(Beginning of Extract)

With Wall Street having directed investment dollars down a rathole of sexy internet and non-earning high technology companies, and talked industries like utilities into idiotic diversifications, while the government acts like a spendthrift with low return weapons, we are not getting much return on capital. The apparent absence of good investment opportunity expresses the hangover of the speculative bust, and in time will correct, though less so than in the past because we are a mature economy.

Not only are investors turned off by losses, the lack of investment opportunity in the U.S. is influenced by, to use one word where I mean many, China. We may be a consumer economy, I think the data is that industrial employment is only 15% of the total and industry makes up only 30% of GNP. It is a precious 30%, however, and the 30% is eroding. I wonder, what percentage of the products sold in Wal-Mart comes from abroad? And what is the trend? We bought a stock called Salton a few years ago. Salton has become the king of kitchen appliances, an original American business. GE, Westinghouse, Sunbeam, and many others in kitchen appliances, are disappearing, some of the brands names bought by Salton. Everything Salton sells comes from China, or a neighboring country. George Foreman grills, new innovative stuff, it all comes from China. Though undoubtedly included in our industrial base, Salton is not a manufacturer, it is a distributor of Chinese goods. We have been able to hold onto larger appliances like washing machines, ovens, and refrigerators, but GE is planning to get out, just as it did small appliances. Is there a message? Have you seen a U.S label on any item of clothing in recent years? Textiles, the foundation business of the industrial revolution, now going. We did save the automobile industry when it seemed headed abroad, so it isn’t a battle we must always lose, but we are losing.

(End of Extract)
(Beginning of Data extract)

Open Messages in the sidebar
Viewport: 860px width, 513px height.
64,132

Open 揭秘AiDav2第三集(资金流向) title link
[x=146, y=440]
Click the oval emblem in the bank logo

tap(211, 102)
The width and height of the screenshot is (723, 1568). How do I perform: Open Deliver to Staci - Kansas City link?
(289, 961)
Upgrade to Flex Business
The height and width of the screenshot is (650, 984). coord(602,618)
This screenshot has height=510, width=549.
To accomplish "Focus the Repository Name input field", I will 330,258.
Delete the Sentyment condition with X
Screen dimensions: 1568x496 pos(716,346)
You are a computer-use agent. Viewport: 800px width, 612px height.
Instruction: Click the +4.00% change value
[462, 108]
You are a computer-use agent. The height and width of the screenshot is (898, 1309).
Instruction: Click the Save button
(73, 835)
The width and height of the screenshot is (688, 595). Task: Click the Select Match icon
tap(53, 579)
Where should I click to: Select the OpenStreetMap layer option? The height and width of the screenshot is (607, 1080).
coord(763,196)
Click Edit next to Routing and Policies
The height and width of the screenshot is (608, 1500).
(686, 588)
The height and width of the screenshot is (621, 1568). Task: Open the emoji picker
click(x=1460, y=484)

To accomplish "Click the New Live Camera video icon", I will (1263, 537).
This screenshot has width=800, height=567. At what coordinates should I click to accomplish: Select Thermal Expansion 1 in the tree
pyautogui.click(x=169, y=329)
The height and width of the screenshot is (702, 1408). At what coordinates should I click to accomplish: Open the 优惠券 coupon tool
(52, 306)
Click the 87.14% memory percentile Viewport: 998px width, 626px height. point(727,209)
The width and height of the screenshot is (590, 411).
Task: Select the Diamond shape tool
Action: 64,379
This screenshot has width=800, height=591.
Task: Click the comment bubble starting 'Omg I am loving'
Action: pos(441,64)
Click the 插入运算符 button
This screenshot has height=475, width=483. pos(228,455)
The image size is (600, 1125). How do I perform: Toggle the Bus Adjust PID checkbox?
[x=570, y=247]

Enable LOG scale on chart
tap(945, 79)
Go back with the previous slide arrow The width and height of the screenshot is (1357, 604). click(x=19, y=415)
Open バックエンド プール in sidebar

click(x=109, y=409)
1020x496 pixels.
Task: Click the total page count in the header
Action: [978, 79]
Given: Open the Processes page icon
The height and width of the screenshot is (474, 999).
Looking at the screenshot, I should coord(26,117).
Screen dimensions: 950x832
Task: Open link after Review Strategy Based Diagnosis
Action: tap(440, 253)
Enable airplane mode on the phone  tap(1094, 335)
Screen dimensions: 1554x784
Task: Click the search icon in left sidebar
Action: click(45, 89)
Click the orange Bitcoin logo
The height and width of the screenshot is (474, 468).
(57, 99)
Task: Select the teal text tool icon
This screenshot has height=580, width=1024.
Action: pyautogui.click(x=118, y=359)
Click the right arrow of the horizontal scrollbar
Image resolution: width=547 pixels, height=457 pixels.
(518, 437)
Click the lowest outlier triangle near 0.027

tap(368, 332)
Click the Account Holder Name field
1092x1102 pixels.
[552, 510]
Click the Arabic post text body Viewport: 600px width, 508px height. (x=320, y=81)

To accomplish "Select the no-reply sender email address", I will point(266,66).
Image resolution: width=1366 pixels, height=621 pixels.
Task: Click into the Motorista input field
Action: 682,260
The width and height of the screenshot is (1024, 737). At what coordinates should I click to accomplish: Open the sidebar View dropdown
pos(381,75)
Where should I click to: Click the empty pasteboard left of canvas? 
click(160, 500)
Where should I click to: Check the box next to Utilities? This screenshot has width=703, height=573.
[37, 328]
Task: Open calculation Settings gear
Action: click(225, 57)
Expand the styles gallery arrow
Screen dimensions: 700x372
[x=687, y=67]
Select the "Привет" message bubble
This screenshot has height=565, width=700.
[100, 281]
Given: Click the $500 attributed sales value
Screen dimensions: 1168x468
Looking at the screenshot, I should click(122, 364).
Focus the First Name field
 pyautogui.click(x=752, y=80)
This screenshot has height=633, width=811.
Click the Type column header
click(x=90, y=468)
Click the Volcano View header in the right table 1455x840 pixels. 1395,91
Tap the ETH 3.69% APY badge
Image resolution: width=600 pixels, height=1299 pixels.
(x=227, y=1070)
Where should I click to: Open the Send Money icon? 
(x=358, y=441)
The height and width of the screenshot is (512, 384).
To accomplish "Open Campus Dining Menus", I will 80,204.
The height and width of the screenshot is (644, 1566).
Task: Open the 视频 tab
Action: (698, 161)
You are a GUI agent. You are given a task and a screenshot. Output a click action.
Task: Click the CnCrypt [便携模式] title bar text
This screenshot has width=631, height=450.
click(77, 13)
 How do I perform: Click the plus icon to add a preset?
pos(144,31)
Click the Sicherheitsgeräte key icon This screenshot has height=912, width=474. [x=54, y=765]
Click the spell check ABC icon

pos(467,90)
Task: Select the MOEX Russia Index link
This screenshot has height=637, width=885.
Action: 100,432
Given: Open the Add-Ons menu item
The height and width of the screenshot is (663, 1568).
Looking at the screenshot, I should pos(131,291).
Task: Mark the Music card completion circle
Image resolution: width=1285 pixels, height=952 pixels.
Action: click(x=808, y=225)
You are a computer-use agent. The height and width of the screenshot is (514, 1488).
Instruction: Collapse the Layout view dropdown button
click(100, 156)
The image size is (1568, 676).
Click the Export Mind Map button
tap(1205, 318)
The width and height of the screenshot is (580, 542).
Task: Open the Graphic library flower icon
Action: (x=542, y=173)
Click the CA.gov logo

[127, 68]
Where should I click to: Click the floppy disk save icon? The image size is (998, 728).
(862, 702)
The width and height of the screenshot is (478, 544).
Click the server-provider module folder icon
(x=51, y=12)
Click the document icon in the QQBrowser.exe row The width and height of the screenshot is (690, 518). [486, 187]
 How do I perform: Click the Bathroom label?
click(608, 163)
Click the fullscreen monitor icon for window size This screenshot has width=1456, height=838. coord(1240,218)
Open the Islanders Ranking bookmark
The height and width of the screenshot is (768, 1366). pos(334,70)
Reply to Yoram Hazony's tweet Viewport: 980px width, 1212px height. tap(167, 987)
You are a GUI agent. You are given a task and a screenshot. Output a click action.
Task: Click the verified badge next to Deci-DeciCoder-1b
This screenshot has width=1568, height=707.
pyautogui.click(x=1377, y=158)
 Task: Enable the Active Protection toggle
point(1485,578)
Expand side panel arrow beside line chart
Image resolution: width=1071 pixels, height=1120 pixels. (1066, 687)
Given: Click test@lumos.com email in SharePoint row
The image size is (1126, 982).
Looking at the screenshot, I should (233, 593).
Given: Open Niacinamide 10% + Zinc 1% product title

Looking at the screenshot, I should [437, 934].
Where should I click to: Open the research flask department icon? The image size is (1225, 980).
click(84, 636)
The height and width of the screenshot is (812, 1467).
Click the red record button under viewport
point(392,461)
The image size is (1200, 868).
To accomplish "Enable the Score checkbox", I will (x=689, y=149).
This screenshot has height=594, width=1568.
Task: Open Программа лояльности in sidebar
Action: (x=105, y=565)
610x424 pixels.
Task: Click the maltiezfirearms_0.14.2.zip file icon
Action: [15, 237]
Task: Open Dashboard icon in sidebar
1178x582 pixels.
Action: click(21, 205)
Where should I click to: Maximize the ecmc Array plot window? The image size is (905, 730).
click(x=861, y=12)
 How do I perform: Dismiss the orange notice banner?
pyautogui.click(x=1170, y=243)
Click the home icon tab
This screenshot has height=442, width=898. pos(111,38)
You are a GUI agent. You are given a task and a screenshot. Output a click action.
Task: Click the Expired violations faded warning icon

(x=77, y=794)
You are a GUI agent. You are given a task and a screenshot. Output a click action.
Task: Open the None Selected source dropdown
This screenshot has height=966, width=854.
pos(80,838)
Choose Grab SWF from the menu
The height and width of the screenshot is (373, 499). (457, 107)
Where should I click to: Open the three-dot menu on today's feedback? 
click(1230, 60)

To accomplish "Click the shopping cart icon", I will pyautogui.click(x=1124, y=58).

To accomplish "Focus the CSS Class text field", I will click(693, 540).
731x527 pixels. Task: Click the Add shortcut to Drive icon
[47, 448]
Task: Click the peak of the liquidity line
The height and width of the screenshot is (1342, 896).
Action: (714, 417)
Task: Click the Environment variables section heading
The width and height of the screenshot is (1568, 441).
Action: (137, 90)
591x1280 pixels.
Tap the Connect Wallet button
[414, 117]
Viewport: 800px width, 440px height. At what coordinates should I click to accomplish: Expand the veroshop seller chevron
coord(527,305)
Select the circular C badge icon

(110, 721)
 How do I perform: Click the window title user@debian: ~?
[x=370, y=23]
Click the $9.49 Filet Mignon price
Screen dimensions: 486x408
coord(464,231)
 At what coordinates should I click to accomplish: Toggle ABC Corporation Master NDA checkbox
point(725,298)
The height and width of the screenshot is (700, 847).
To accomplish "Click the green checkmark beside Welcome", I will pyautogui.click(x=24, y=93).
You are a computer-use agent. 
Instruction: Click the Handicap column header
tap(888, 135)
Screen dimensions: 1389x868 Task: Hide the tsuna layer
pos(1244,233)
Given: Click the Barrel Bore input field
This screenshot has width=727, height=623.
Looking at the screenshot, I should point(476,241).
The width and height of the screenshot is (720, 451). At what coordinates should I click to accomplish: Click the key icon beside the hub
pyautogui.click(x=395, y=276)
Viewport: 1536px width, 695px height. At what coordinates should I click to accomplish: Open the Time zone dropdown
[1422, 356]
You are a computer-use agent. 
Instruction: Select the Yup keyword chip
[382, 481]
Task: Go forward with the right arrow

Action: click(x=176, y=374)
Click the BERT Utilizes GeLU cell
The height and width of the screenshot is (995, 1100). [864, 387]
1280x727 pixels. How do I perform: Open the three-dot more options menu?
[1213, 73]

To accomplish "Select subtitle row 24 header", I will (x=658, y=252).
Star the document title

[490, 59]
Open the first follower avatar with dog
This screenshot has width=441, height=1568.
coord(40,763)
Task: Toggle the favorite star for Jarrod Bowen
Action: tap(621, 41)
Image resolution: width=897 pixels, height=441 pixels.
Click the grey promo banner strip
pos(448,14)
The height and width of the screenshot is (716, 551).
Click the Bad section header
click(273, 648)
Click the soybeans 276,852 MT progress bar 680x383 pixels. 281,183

(End of Data extract)

● **Things to do**
A - Could you condense the paragraph in the commentary on U.S. investment that begins "With Wall Street having directed" into two sentences that keep its main facts?
B - Would you retype, word for word, the stretch of the commentary on U.S. investment from "With Wall Street" through "a mature economy."?
C - Can you extend the commentary on U.S. investment with a paragraph that picks up after its last sentence?

● **Results of the exercise**
A - Wall Street steered money into speculative internet and unprofitable tech companies and pushed industries like utilities into foolish diversifications, while the government spent wastefully on low-return weapons, so returns on capital are poor. The apparent lack of good investment opportunities reflects the hangover from the speculative bust and will correct in time, though less than in the past because the economy is mature.

B -
With Wall Street having directed investment dollars down a rathole of sexy internet and non-earning high technology companies, and talked industries like utilities into idiotic diversifications, while the government acts like a spendthrift with low return weapons, we are not getting much return on capital. The apparent absence of good investment opportunity expresses the hangover of the speculative bust, and in time will correct, though less so than in the past because we are a mature economy.

C -
I feel the change when it comes to picking stocks. There is nothing exciting out there any more. I feel as if I am picking over the same old tired lists, looking for a stock whose only attraction is its price. Perhaps declining opportunity is why investors lost their head over internet stocks, though the absence of profits told experienced hands it made no sense. I recall visiting WD-40 thirty years ago when it had six employees and distribution only in the west. The opportunity was easy to see, the product was simple, and the manufacturing process was two men stirring a not very large vat in the back room. We hit a home run with Movie Gallery, but that was a special case of combining a weak market for small company stocks and recovery from a troubled period, allowing us in at an extraordinary price. There will be more of those, but how much better to find consistent growth companies. Movie Gallery has a couple more good years, but its market is tenuous, it’s not something to lock away in the safe deposit box. I see opportunity in health care, HMO’s for instance are very cheap, but the medical care area is in a crisis of rising costs, and HMO’s have not proven to be the hoped for answer.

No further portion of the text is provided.